Meanwhile, colleges have dealt with budget cuts by cutting classes. Before last year’s passage of Proposition 30, which temporarily increases income and sales taxes to fund education, funding for community colleges had decreased by $809 million, or 12 percent, since 2008-09.

In that time period, the number of students served sunk by nearly half a million.

In an August 2012 survey conducted by the California Community Colleges Chancellor’s Office, 66 of 78 colleges that responded reported having waitlists for fall classes. On average, there were 7,157 students waitlisted per college.

Michael Short/California Watch Community colleges have cut classes to deal with budget cuts. Berkeley City College student Clay Smith said last semester was the most hectic he’d seen. “There were at least 10 kids standing in every class,” he said. 

Berkeley City College student Clay Smith, 22, witnessed the effects of reduced class offerings firsthand. Last semester was the most hectic he’d ever seen.

“There were at least 10 kids standing in every class,” Smith said. “There’s people on the floor and in the hall. … I made sure to get to class 20 minutes early so I knew I had a seat.”

Smith needs one more business class to meet the requirements to transfer to a UC school. But he never thought it would take him three years to get here.

“I had no clue,” Smith said. “I didn’t think it was going to take this long of a journey.”

Obstacles to consolidation

The state Education Code makes it all but impossible for districts to achieve cost savings right away by merging operations.

Take the Napa Valley, Solano and Contra Costa community college districts, which together oversee five colleges. The district offices are within 15 to 25 miles of each other.

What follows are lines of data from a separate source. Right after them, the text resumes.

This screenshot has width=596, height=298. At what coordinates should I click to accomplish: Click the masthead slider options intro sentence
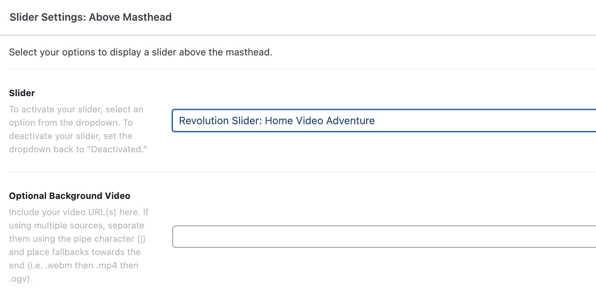140,53
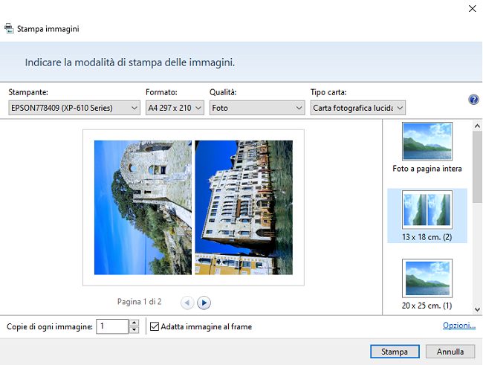This screenshot has height=365, width=483.
Task: Choose the 13 x 18 cm layout
Action: click(427, 216)
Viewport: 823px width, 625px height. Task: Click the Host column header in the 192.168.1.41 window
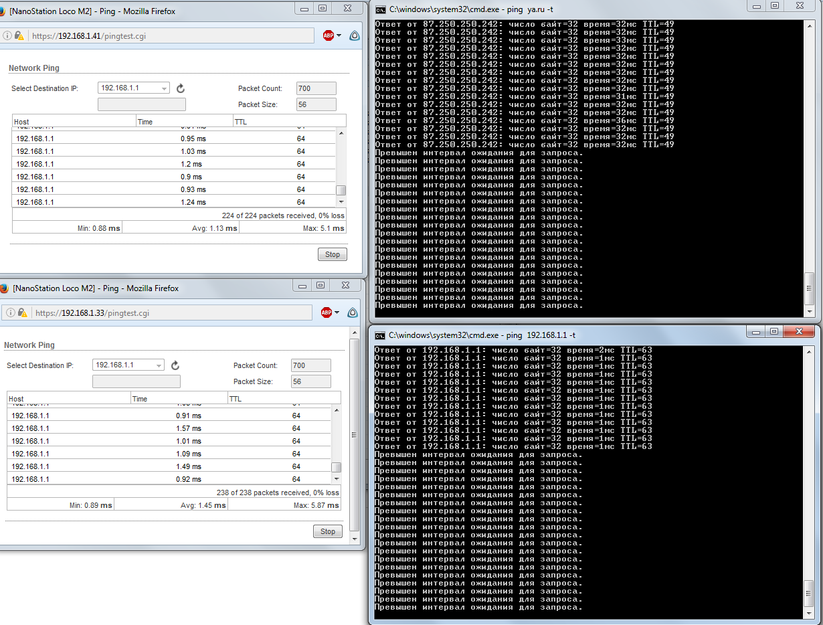pyautogui.click(x=74, y=122)
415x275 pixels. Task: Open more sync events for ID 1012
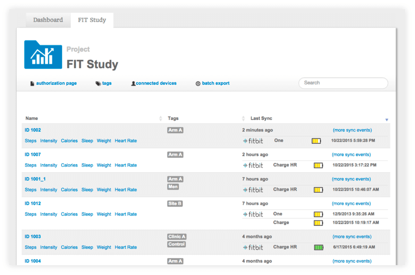352,203
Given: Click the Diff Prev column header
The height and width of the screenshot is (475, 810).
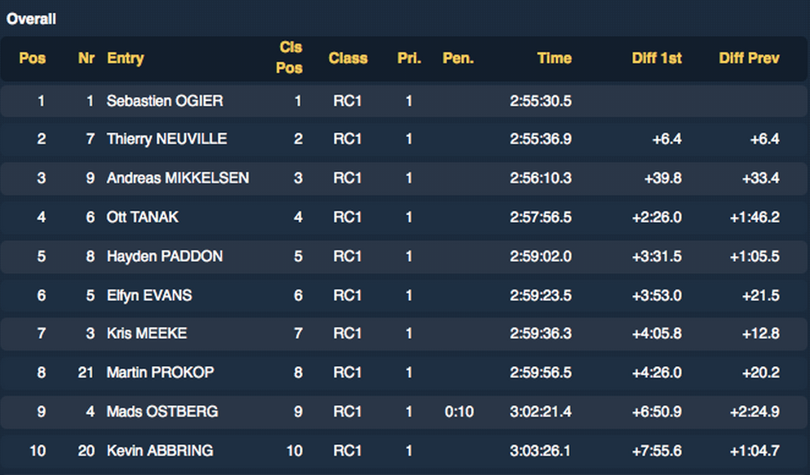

Combined, they serve about 81,000 students – fewer than at City College of San Francisco.

When you look at them together, Napa Valley, Solano and Contra Costa had three chief business officers, five directors of campus facilities, three athletic directors and three public relations chiefs in 2011. They also had two directors of information technology, chief financial aid officers and vice presidents of student success.

There were 12 key executive or administrative positions that clearly overlapped across all three districts and two other positions duplicated in 2 out of 3 districts.

Salaries and benefits for these 43 people totaled roughly $6.4 million. The districts employed more than 150 executives in total in 2010.

Some district officials questioned whether a district spanning three counties would reduce colleges’ ability to respond to local business needs.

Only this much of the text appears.